TASK GOAL —
Begin at the line that contains "1024x768 pixels." and stop after the line that contains "I will point(232,38).", laying out that stretch of the data as a Markdown table with the columns Row and Data line. Number each line and leave out blank ones.
========
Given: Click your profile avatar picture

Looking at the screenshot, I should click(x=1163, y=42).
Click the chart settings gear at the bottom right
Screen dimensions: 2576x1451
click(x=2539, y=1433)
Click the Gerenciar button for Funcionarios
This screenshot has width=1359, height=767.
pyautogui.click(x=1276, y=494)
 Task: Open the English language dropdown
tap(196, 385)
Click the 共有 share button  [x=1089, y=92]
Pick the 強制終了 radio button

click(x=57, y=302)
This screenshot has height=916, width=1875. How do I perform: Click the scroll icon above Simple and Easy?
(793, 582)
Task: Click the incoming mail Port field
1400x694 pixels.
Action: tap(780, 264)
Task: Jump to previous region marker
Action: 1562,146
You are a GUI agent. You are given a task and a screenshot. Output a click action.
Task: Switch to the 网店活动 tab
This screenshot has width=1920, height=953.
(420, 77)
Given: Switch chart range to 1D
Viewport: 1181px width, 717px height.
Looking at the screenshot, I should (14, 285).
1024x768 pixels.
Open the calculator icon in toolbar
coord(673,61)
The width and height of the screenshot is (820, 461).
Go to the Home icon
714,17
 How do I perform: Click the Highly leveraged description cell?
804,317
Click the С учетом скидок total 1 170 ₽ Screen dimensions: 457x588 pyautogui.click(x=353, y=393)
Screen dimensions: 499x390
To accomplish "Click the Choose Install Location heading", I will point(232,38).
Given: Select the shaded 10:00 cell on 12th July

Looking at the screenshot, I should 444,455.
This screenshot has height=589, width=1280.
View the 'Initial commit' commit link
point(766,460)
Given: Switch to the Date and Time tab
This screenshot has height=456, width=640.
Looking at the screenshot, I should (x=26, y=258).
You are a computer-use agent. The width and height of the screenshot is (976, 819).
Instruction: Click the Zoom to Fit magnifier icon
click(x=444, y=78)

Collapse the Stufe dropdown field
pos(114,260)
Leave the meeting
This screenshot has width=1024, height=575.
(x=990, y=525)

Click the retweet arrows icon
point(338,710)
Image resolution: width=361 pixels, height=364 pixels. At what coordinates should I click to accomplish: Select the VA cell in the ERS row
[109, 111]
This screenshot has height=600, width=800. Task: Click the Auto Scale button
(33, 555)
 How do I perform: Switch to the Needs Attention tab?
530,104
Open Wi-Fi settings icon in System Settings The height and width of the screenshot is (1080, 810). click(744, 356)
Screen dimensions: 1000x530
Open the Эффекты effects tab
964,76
========
FINAL RESULT —
| Row | Data line |
|---|---|
| 1 | 1024x768 pixels. |
| 2 | Open the calculator icon in toolbar |
| 3 | coord(673,61) |
| 4 | The width and height of the screenshot is (820, 461). |
| 5 | Go to the Home icon |
| 6 | 714,17 |
| 7 |  How do I perform: Click the Highly leveraged description cell? |
| 8 | 804,317 |
| 9 | Click the С учетом скидок total 1 170 ₽ Screen dimensions: 457x588 pyautogui.click(x=353, y=393) |
| 10 | Screen dimensions: 499x390 |
| 11 | To accomplish "Click the Choose Install Location heading", I will point(232,38). |